Dinamika pasang dan surut adalah hal yang umum ditemukan dalam sejarah peradaban manusia. Ada masa ketika kita menyaksikan puncak peradaban yang dipenuhi karya intelektual dan material yang mengesankan. Namun, dalam beberapa kesempatan berikutnya, perkembangan tersebut justru cenderung menurun.
Alih-alih sebagai motivasi untuk menuju puncak kejayaan yang lebih tinggi, sejarah puncak peradaban ini justru menjadi bahan kebanggaan untuk mengenang masa lalu dan justru melalaikan potensi untuk terus maju.

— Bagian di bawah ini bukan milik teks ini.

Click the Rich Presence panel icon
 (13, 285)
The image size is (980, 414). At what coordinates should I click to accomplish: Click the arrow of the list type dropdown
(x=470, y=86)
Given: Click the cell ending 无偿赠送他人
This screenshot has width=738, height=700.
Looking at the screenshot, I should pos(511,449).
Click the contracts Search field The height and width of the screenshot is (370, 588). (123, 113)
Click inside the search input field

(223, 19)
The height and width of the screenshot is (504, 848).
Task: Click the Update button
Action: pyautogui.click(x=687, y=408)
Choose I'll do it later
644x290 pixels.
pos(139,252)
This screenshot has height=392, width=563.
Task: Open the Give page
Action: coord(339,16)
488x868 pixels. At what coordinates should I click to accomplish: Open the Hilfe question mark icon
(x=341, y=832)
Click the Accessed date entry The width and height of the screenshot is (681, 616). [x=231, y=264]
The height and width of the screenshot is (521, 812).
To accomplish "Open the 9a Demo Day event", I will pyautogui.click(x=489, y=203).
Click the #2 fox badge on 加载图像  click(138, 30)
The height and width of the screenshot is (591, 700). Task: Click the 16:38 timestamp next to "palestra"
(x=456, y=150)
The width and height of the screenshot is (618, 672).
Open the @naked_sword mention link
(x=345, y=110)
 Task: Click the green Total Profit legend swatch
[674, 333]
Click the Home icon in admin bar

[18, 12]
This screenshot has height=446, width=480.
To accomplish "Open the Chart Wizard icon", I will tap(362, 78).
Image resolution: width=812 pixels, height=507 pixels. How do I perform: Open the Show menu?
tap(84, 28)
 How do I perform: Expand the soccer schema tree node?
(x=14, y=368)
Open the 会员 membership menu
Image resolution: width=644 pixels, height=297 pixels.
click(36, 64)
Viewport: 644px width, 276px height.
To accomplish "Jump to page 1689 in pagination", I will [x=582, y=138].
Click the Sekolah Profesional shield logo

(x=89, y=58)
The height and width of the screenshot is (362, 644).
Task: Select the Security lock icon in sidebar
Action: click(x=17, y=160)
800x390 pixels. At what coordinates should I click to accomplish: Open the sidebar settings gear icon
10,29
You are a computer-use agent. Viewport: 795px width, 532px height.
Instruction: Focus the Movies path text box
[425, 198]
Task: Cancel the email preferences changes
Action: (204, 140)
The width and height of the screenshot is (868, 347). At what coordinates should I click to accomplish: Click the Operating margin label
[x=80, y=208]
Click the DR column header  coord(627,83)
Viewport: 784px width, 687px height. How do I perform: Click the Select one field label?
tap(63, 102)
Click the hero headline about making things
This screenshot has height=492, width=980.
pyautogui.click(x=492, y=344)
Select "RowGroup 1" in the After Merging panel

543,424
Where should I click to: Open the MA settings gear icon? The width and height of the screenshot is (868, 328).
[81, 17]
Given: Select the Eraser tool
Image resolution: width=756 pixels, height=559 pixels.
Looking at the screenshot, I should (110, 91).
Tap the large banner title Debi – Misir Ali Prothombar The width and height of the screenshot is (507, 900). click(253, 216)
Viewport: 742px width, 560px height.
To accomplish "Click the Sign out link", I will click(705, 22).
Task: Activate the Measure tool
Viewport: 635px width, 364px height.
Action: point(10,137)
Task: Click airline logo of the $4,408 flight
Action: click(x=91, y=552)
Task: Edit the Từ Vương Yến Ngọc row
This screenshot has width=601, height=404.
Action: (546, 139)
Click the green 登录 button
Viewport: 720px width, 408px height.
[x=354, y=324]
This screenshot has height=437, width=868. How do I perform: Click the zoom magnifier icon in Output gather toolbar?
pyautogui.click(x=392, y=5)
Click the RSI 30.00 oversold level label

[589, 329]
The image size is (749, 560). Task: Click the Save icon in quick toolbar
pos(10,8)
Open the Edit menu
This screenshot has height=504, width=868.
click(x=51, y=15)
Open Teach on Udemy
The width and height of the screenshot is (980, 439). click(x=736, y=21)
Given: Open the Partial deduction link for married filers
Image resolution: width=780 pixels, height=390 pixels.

Syekh Mustofa Al Ghulayaini dan Oswand Spengler memiliki kaca mata menarik dalam melihat fenomena ini. Meskipun berangkat dari latar belakang berbeda, dua pemikir Islam dan Barat ini memiliki titik temu dalam aspek “ghurur” -penipuan diri- sebagai maslah krusial dalam kemerosotan budaya dan peradaban.
Spengler: Siklus Hidup dan Kematian Budaya
Spengler melihat sejarah sebagai rentetan kebudayaan yang terpisah dengan ketentuan dan semangat batin yang berbeda. Ia mengajukan tesis yang sedikit kontroversial berkenaan dengan kebudayaan.
Dalam bukunya, The Decline of The West (1918), kebudayaan digambarkan seperti organisme hidup yang mengalami fase kelahiran, pertumbuhan, kematangan, dan berujung kematian. Bahkan, ia menolak pandangan bahwa peradaban universal sebagai muara pandangan linier tentang sejarah.
Menurut Spengler, permulaan kemerosotan peradaban berawal dari Civilization –fase yang berangkat dari hilangnya urgensi spiritual, rasionalisme berlebihan, materialisme, dan ekspansi perkotaan. Keadaan ini berimplikasi pada replikasi dan konsumsi yang tinggi sehingga inovasi semakin merosot.
Jebakan ilusi kemajuan teknologi dan material ini pada dasarnya adalah bagian dari tanda kemunduran spiritual dan budaya yang tidak disadari. Ilusi atau yang bisa disebut dengan “ghurur” ini membubuh budaya dengan menihilkan akar spiritual dan esensi budaya.
Al Ghulayaini: Ghurur dan Keterpurukan Umat.
Syekh Mustofa al Ghulayaini dikenal sebagai pemikir dan sastrawan ulung dari Suriah yang gemar mengkritik umat Islam pada zamannya. Dengan cara pandang yang berbeda dari Spengler, al Ghulayaini menekankan kritiknya pada parasit internal yang menjangkiti umat Islam dan menyebabkan kemunduran.